The Leica Leitz Park is photographic heaven, especially for those photographers who grew up on film, a 3 dimensional architectural evocation of a period in history where photographs as prints were revered as artworks, as well as moments shared, like the tangible artworks exhibited in the museum. A must see for all Leica fans and those that wish to experience the heights of photography throughout the last hundred or so years. As mentioned earlier it was exactly as I imagined it to be and it is rare and heart warming when reality lives up to our dreams.
The Leitz-Park complex is open all year round and offers visitors inspirational exhibitions of exceptional photography, unique insights into the factory and the history of the company, guided tours, photography workshops and much more.

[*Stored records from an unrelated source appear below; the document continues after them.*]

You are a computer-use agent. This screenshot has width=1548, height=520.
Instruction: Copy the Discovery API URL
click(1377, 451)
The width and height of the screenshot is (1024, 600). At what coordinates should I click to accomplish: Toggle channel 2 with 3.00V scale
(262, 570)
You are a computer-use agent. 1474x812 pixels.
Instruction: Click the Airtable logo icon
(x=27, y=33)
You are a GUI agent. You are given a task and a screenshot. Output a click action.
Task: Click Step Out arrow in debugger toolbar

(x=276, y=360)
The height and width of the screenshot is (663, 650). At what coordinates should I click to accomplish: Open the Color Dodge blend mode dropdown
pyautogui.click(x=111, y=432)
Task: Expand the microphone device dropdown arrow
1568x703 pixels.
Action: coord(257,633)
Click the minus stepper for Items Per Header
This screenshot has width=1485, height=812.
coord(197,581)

If you wish to further explore the area surrounding the Leica factory I highly recommend the Heyligenstaedt restaurant nearby in Gießen, the food is exquisite. I had a huge octopus with legs a foot long and two inches wide, exceptionally soft and succulent, pretty much the best octopus I’ve ever had and in Germany no less. The main course of goose was tender, rich and perfectly cooked with a delicious dark sweet sauce and the accompanying local white wine was excellent. The decor was art gallery style with exposed brick walls and the service was attentive and friendly.
They also have a jolly Christmas market in the nearby hamlet of Wetzlar, with chalets offering all sorts of Christmas gifts surrounded by traditional German architecture. There’s even an ice rink right in front of the gothic church, to complete this picture postcard scene. Frankfurt is only 45 minutes away too and they have a massive Christmas market with a tremendous selection of decent gifts with simply enormous Christmas trees everywhere. There are numerous food and wine stalls with gluvine or hot chocolate, including giant pretzels covered in chocolate. The stalls sell hats, scarves (this was doing brisk business), trinkets, jewellery, wooden toys, pastries, bratwurst, sauerkraut, gloves, xmas decorations, heart shaped “Kiss Mich” ginger bread and impressive ginger bread houses with witches.
These markets are rich in colourful landscapes and people, so perfect to capture on your new Leica.
All images above shot on the Leica CL.